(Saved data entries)
Segment Open
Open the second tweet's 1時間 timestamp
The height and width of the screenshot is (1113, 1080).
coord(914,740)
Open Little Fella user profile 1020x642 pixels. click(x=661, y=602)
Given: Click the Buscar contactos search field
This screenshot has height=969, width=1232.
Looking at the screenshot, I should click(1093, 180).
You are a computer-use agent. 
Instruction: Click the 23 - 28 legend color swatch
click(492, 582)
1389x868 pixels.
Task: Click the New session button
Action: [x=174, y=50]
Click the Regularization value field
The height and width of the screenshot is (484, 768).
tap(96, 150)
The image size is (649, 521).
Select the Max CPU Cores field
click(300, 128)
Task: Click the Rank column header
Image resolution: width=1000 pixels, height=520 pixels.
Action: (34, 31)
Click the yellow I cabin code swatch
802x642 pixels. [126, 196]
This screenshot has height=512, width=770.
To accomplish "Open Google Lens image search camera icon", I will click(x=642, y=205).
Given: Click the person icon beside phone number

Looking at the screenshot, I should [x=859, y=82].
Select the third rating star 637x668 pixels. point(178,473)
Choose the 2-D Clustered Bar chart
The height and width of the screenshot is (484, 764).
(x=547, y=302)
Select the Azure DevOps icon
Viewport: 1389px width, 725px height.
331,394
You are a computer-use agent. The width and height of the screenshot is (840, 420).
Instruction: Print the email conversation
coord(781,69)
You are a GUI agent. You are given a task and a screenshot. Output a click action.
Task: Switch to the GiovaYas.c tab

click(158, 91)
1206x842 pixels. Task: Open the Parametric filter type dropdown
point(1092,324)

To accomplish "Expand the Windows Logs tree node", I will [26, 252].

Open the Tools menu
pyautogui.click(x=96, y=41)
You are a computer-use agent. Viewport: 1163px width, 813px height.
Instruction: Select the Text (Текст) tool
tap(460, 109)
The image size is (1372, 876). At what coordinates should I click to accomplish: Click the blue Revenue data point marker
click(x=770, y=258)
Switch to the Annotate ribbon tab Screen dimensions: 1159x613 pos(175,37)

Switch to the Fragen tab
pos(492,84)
Segment Closed
▶ EXERCISE GOAL:
For the entries above, transcribe precisely the lines from the one with "Task: Click the Rank column header" through the end, including both.

▶ RESPONSE FOR THIS EXERCISE:
Task: Click the Rank column header
Image resolution: width=1000 pixels, height=520 pixels.
Action: (34, 31)
Click the yellow I cabin code swatch
802x642 pixels. [126, 196]
This screenshot has height=512, width=770.
To accomplish "Open Google Lens image search camera icon", I will click(x=642, y=205).
Given: Click the person icon beside phone number

Looking at the screenshot, I should [x=859, y=82].
Select the third rating star 637x668 pixels. point(178,473)
Choose the 2-D Clustered Bar chart
The height and width of the screenshot is (484, 764).
(x=547, y=302)
Select the Azure DevOps icon
Viewport: 1389px width, 725px height.
331,394
You are a computer-use agent. The width and height of the screenshot is (840, 420).
Instruction: Print the email conversation
coord(781,69)
You are a GUI agent. You are given a task and a screenshot. Output a click action.
Task: Switch to the GiovaYas.c tab

click(158, 91)
1206x842 pixels. Task: Open the Parametric filter type dropdown
point(1092,324)

To accomplish "Expand the Windows Logs tree node", I will [26, 252].

Open the Tools menu
pyautogui.click(x=96, y=41)
You are a computer-use agent. Viewport: 1163px width, 813px height.
Instruction: Select the Text (Текст) tool
tap(460, 109)
The image size is (1372, 876). At what coordinates should I click to accomplish: Click the blue Revenue data point marker
click(x=770, y=258)
Switch to the Annotate ribbon tab Screen dimensions: 1159x613 pos(175,37)

Switch to the Fragen tab
pos(492,84)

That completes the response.